Hi,
This is literary the same issue as the previously resolved #629, but on macOS.
Namely, on my Linux box everything works well, according to the solution from #629. However, on my macOS laptop, the duplicate libiomp issue arises because javacpp's dnnl jar bundles libiomp.dylib and tries to load it, but my system's MKL have already loaded it.
Interestingly, the same setup on Linux has no issues.
I have set up jvm options, and they work on Linux, but seem to be ignored on macOS?
"-Dorg.bytedeco.javacpp.mklml.load=mkl_rt"
"-Dorg.bytedeco.javacpp.pathsfirst=true"
Another hint: when I go into my local maven ropository's javacpp dnnl jar, and butcher it by deleting libiomp.dylib and repackaging it again, this issue disappears.
Any ideas how to approach this?
libiomp.dylib isn't getting bundled. Where did you see that?
A typo: it's libomp.dylib in .m2/repository/org/bytedeco/dnnl/1.5-1.5.3
But everything else stands: when I remove it, the problem disappears.
It's a dependency of libdnnl.1.dylib. It won't be able to load without it.
Update: the linux binary bundles libgomp.so, while Windows doesn't bundle anything.
Regarding it being dependency of libdnnl, do you have idea why it isn't a problem on linux, while it is a problem on mac?
Also, is there a way to tell javacpp to not load it, similarly to the org.bytedeco.javacpp.mklml.load=mkl_rt property?
Not loading it will result in DNNL not loading. It won't work.
No, I do not know why it seems to work fine on Linux.
Interestingly, 1.3-1.5.3 does not bundle it.
The proper solution is probably to build DNNL without OpenMP, using TBB instead.
If you have some time to give it a try, please do!
Now it's 3AM here, so not now, but otherwise yes. Can you point me to the proper place to change that?
Also, did you see my message about openmp not being bundled in 1.3 and earlier versions? Was it introduced in DNNL upstream, or it's a javacpp-specific change?
In the cppbuild.sh script: https://github.com/bytedeco/javacpp-presets/blob/master/dnnl/cppbuild.sh
It's also possible to build without OpenMP or TBB, that's what it does on Mac by default.
Now I'm confused. It's building it without OMP and TBB, yet, the lib is bundled?
You can check old versions of the cppbuild.sh in the repository as well. It's not something that changes only upstream, no.
No, it's building with OpenMP. That's why it's bundling the library, otherwise it wouldn't be able to load.

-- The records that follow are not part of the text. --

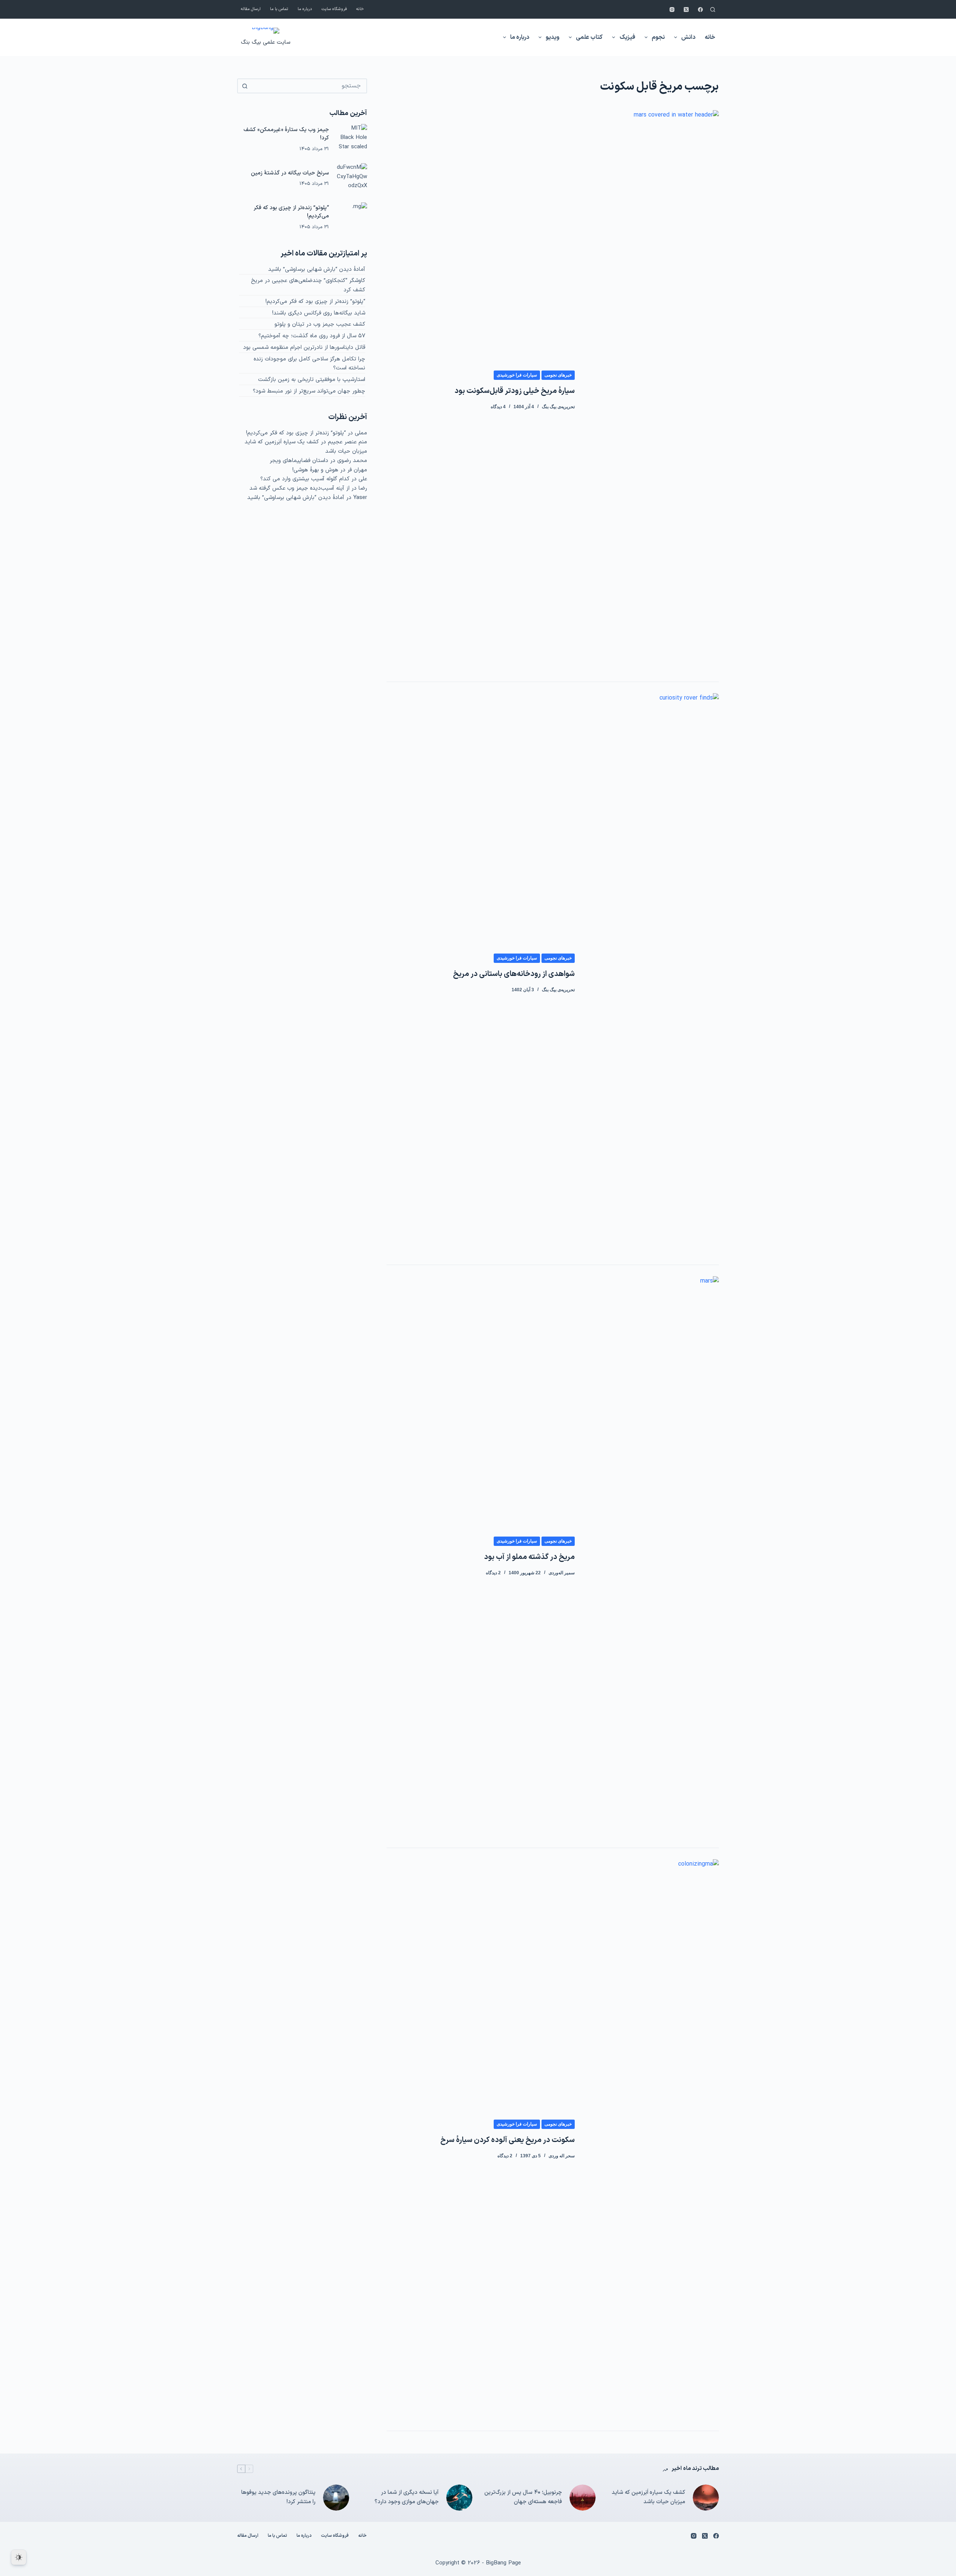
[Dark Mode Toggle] (18, 2557)
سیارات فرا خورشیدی (517, 375)
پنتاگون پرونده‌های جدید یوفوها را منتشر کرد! (278, 2497)
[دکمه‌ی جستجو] (244, 86)
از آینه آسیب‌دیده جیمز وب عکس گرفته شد (299, 488)
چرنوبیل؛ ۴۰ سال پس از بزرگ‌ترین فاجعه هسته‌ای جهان (523, 2497)
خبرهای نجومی (558, 375)
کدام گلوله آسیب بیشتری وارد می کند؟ (305, 479)
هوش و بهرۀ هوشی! (315, 470)
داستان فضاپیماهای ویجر (299, 460)
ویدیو (552, 37)
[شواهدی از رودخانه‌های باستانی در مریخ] (652, 973)
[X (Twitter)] (686, 9)
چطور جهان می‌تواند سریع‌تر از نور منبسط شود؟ (309, 391)
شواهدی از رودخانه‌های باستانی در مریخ (514, 974)
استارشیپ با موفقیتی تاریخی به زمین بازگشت (311, 379)
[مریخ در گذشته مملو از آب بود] (652, 1556)
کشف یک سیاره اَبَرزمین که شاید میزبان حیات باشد (648, 2497)
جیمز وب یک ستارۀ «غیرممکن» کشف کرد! (286, 134)
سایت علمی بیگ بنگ (265, 42)
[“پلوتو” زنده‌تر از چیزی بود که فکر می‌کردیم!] (351, 217)
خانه (360, 9)
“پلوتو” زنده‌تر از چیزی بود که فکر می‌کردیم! (291, 212)
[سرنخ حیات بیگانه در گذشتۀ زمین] (351, 178)
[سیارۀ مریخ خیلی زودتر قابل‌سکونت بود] (652, 390)
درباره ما (305, 9)
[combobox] (308, 85)
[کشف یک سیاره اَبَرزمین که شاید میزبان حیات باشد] (706, 2497)
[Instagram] (672, 9)
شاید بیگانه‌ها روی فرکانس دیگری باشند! (318, 313)
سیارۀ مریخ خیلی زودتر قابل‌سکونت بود (514, 391)
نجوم (658, 37)
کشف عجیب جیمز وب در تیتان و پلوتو (319, 324)
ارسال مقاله (251, 9)
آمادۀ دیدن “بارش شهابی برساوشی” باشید (316, 269)
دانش (688, 37)
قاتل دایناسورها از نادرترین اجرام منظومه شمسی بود (304, 347)
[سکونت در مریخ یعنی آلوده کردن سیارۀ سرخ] (652, 2139)
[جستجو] (712, 9)
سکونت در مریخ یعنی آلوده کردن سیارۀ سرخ (507, 2140)
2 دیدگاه (493, 1572)
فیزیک (627, 37)
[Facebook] (700, 9)
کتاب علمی (589, 37)
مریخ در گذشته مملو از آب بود (529, 1557)
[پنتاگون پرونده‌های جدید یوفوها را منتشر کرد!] (336, 2497)
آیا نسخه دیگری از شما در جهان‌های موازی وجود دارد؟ (407, 2497)
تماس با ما (279, 9)
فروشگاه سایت (334, 9)
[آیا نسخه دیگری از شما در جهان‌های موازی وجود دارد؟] (459, 2497)
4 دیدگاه (498, 406)
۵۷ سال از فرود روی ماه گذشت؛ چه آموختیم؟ (311, 336)
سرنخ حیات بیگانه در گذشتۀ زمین (290, 173)
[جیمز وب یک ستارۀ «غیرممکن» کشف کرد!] (351, 139)
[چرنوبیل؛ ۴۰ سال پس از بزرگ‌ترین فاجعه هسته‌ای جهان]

You might be OK without OpenMP or TBB, but some users actually use DNNL for performance reasons, so I don't think it would be a good idea to just disable OpenMP. I think using TBB would be satisfactory, so let's please do that.
Now I see that this change was made recently:
https://github.com/bytedeco/javacpp-presets/commit/a65e4f65e167906e5791b2ca8cd9e636ab5e0b92#diff-a614b90320b01007ddc3bc0ec9ef679f
If I understood correctly, previously it did not bundle OpenMP, and there were performance issues (on mac or on all systems)?
I definitely care about performance, too. In my experience, previous builds on Linux were equally performant as the latest (might be different on mac).
At least we identified when this issue appeared, and you gave me valuable pointer about TBB. Will try to make it work in a few days, and will report here (or cry for help :)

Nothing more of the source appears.